Click-target data:
• • • •

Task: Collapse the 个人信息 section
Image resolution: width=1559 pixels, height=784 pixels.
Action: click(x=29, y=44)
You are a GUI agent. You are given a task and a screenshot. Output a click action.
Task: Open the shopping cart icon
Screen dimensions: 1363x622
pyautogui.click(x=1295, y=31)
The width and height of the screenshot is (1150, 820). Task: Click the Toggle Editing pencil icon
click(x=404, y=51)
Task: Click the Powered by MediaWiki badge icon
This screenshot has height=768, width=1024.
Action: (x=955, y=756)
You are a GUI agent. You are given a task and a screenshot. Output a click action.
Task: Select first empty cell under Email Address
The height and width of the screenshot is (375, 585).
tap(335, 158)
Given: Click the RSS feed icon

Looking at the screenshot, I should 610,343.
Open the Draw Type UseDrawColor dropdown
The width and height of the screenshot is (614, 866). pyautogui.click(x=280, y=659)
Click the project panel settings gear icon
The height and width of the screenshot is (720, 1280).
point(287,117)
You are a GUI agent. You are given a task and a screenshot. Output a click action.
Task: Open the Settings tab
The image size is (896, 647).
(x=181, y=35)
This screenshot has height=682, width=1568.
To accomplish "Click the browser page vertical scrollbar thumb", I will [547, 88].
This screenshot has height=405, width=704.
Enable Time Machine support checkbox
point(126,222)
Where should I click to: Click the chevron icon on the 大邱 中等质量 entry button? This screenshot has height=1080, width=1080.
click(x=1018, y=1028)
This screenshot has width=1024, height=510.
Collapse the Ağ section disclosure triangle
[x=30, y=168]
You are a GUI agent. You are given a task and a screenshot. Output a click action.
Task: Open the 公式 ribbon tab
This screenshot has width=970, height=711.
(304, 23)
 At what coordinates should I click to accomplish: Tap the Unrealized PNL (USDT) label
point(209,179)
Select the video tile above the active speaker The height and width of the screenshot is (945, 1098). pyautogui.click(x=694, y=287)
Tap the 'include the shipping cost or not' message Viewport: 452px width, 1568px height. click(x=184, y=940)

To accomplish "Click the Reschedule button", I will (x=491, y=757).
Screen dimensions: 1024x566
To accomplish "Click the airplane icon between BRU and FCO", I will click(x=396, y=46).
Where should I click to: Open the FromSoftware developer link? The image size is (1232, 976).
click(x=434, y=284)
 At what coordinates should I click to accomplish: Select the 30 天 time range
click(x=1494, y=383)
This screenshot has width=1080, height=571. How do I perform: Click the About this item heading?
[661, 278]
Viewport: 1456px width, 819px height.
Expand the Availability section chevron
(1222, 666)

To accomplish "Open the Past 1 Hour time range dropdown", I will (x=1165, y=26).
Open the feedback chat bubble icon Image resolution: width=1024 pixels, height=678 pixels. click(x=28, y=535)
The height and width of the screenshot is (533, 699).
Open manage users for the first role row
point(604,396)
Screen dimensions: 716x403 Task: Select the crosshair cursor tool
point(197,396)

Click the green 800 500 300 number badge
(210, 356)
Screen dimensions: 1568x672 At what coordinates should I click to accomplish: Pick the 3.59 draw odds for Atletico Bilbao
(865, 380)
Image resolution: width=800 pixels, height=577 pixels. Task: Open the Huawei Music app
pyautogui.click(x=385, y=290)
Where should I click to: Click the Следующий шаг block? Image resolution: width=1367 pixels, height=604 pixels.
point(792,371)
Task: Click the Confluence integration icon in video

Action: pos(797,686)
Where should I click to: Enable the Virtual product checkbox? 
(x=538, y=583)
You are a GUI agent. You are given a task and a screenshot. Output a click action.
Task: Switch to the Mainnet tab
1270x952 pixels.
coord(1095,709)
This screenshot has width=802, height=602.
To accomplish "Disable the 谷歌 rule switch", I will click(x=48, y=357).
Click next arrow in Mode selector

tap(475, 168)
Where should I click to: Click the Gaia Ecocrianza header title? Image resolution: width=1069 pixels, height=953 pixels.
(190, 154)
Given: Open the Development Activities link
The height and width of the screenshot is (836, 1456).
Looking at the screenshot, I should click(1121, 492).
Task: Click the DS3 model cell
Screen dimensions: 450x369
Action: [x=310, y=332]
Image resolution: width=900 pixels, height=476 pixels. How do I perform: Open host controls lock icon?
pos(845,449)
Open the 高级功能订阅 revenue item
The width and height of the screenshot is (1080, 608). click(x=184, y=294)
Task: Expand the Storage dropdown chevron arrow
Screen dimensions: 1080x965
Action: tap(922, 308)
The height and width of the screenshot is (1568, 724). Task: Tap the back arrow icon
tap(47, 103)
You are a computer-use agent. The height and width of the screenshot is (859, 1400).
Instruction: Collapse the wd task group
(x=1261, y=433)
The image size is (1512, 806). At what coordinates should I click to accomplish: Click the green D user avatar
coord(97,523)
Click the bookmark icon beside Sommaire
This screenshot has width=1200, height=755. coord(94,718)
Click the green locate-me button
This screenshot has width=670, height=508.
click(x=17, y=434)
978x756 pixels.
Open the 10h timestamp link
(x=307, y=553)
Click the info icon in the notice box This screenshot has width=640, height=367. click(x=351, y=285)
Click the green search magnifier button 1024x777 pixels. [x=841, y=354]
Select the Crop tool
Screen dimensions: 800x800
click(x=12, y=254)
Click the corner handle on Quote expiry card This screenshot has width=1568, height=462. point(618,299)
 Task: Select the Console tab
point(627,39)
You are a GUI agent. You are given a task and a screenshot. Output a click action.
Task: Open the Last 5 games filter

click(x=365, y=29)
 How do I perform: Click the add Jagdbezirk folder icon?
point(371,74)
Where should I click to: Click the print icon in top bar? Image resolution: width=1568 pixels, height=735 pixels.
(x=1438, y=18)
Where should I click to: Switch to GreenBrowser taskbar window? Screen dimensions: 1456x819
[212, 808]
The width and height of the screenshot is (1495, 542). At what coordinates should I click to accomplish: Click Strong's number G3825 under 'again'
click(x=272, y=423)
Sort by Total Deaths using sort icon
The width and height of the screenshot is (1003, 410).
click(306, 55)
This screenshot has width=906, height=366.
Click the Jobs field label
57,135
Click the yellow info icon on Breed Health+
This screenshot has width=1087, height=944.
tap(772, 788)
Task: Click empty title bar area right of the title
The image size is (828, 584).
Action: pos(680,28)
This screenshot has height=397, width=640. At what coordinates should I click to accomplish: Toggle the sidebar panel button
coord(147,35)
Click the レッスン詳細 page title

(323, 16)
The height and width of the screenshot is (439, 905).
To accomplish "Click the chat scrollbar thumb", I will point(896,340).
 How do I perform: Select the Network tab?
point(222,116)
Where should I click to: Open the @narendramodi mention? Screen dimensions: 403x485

• • • •

STATED EXERCISE ▸ Revise the records by changing each "GUI agent" to "GUI assistant", and leave everything else unchanged.

WRITTEN SOLUTION ▸
Task: Collapse the 个人信息 section
Image resolution: width=1559 pixels, height=784 pixels.
Action: click(x=29, y=44)
You are a GUI assistant. You are given a task and a screenshot. Output a click action.
Task: Open the shopping cart icon
Screen dimensions: 1363x622
pyautogui.click(x=1295, y=31)
The width and height of the screenshot is (1150, 820). Task: Click the Toggle Editing pencil icon
click(x=404, y=51)
Task: Click the Powered by MediaWiki badge icon
This screenshot has height=768, width=1024.
Action: (x=955, y=756)
You are a GUI assistant. You are given a task and a screenshot. Output a click action.
Task: Select first empty cell under Email Address
The height and width of the screenshot is (375, 585).
tap(335, 158)
Given: Click the RSS feed icon

Looking at the screenshot, I should 610,343.
Open the Draw Type UseDrawColor dropdown
The width and height of the screenshot is (614, 866). pyautogui.click(x=280, y=659)
Click the project panel settings gear icon
The height and width of the screenshot is (720, 1280).
point(287,117)
You are a GUI assistant. You are given a task and a screenshot. Output a click action.
Task: Open the Settings tab
The image size is (896, 647).
(x=181, y=35)
This screenshot has height=682, width=1568.
To accomplish "Click the browser page vertical scrollbar thumb", I will [547, 88].
This screenshot has height=405, width=704.
Enable Time Machine support checkbox
point(126,222)
Where should I click to: Click the chevron icon on the 大邱 中等质量 entry button? This screenshot has height=1080, width=1080.
click(x=1018, y=1028)
This screenshot has width=1024, height=510.
Collapse the Ağ section disclosure triangle
[x=30, y=168]
You are a GUI assistant. You are given a task and a screenshot. Output a click action.
Task: Open the 公式 ribbon tab
This screenshot has width=970, height=711.
(304, 23)
 At what coordinates should I click to accomplish: Tap the Unrealized PNL (USDT) label
point(209,179)
Select the video tile above the active speaker The height and width of the screenshot is (945, 1098). pyautogui.click(x=694, y=287)
Tap the 'include the shipping cost or not' message Viewport: 452px width, 1568px height. click(x=184, y=940)

To accomplish "Click the Reschedule button", I will (x=491, y=757).
Screen dimensions: 1024x566
To accomplish "Click the airplane icon between BRU and FCO", I will click(x=396, y=46).
Where should I click to: Open the FromSoftware developer link? The image size is (1232, 976).
click(x=434, y=284)
 At what coordinates should I click to accomplish: Select the 30 天 time range
click(x=1494, y=383)
This screenshot has width=1080, height=571. How do I perform: Click the About this item heading?
[661, 278]
Viewport: 1456px width, 819px height.
Expand the Availability section chevron
(1222, 666)

To accomplish "Open the Past 1 Hour time range dropdown", I will (x=1165, y=26).
Open the feedback chat bubble icon Image resolution: width=1024 pixels, height=678 pixels. click(x=28, y=535)
The height and width of the screenshot is (533, 699).
Open manage users for the first role row
point(604,396)
Screen dimensions: 716x403 Task: Select the crosshair cursor tool
point(197,396)

Click the green 800 500 300 number badge
(210, 356)
Screen dimensions: 1568x672 At what coordinates should I click to accomplish: Pick the 3.59 draw odds for Atletico Bilbao
(865, 380)
Image resolution: width=800 pixels, height=577 pixels. Task: Open the Huawei Music app
pyautogui.click(x=385, y=290)
Where should I click to: Click the Следующий шаг block? Image resolution: width=1367 pixels, height=604 pixels.
point(792,371)
Task: Click the Confluence integration icon in video

Action: pos(797,686)
Where should I click to: Enable the Virtual product checkbox? 
(x=538, y=583)
You are a GUI assistant. You are given a task and a screenshot. Output a click action.
Task: Switch to the Mainnet tab
1270x952 pixels.
coord(1095,709)
This screenshot has width=802, height=602.
To accomplish "Disable the 谷歌 rule switch", I will click(x=48, y=357).
Click next arrow in Mode selector

tap(475, 168)
Where should I click to: Click the Gaia Ecocrianza header title? Image resolution: width=1069 pixels, height=953 pixels.
(190, 154)
Given: Open the Development Activities link
The height and width of the screenshot is (836, 1456).
Looking at the screenshot, I should click(1121, 492).
Task: Click the DS3 model cell
Screen dimensions: 450x369
Action: [x=310, y=332]
Image resolution: width=900 pixels, height=476 pixels. How do I perform: Open host controls lock icon?
pos(845,449)
Open the 高级功能订阅 revenue item
The width and height of the screenshot is (1080, 608). click(x=184, y=294)
Task: Expand the Storage dropdown chevron arrow
Screen dimensions: 1080x965
Action: tap(922, 308)
The height and width of the screenshot is (1568, 724). Task: Tap the back arrow icon
tap(47, 103)
You are a computer-use agent. The height and width of the screenshot is (859, 1400).
Instruction: Collapse the wd task group
(x=1261, y=433)
The image size is (1512, 806). At what coordinates should I click to accomplish: Click the green D user avatar
coord(97,523)
Click the bookmark icon beside Sommaire
This screenshot has width=1200, height=755. coord(94,718)
Click the green locate-me button
This screenshot has width=670, height=508.
click(x=17, y=434)
978x756 pixels.
Open the 10h timestamp link
(x=307, y=553)
Click the info icon in the notice box This screenshot has width=640, height=367. click(x=351, y=285)
Click the green search magnifier button 1024x777 pixels. [x=841, y=354]
Select the Crop tool
Screen dimensions: 800x800
click(x=12, y=254)
Click the corner handle on Quote expiry card This screenshot has width=1568, height=462. point(618,299)
 Task: Select the Console tab
point(627,39)
You are a GUI assistant. You are given a task and a screenshot. Output a click action.
Task: Open the Last 5 games filter

click(x=365, y=29)
 How do I perform: Click the add Jagdbezirk folder icon?
point(371,74)
Where should I click to: Click the print icon in top bar? Image resolution: width=1568 pixels, height=735 pixels.
(x=1438, y=18)
Where should I click to: Switch to GreenBrowser taskbar window? Screen dimensions: 1456x819
[212, 808]
The width and height of the screenshot is (1495, 542). At what coordinates should I click to accomplish: Click Strong's number G3825 under 'again'
click(x=272, y=423)
Sort by Total Deaths using sort icon
The width and height of the screenshot is (1003, 410).
click(306, 55)
This screenshot has width=906, height=366.
Click the Jobs field label
57,135
Click the yellow info icon on Breed Health+
This screenshot has width=1087, height=944.
tap(772, 788)
Task: Click empty title bar area right of the title
The image size is (828, 584).
Action: pos(680,28)
This screenshot has height=397, width=640. At what coordinates should I click to accomplish: Toggle the sidebar panel button
coord(147,35)
Click the レッスン詳細 page title

(323, 16)
The height and width of the screenshot is (439, 905).
To accomplish "Click the chat scrollbar thumb", I will point(896,340).
 How do I perform: Select the Network tab?
point(222,116)
Where should I click to: Open the @narendramodi mention? Screen dimensions: 403x485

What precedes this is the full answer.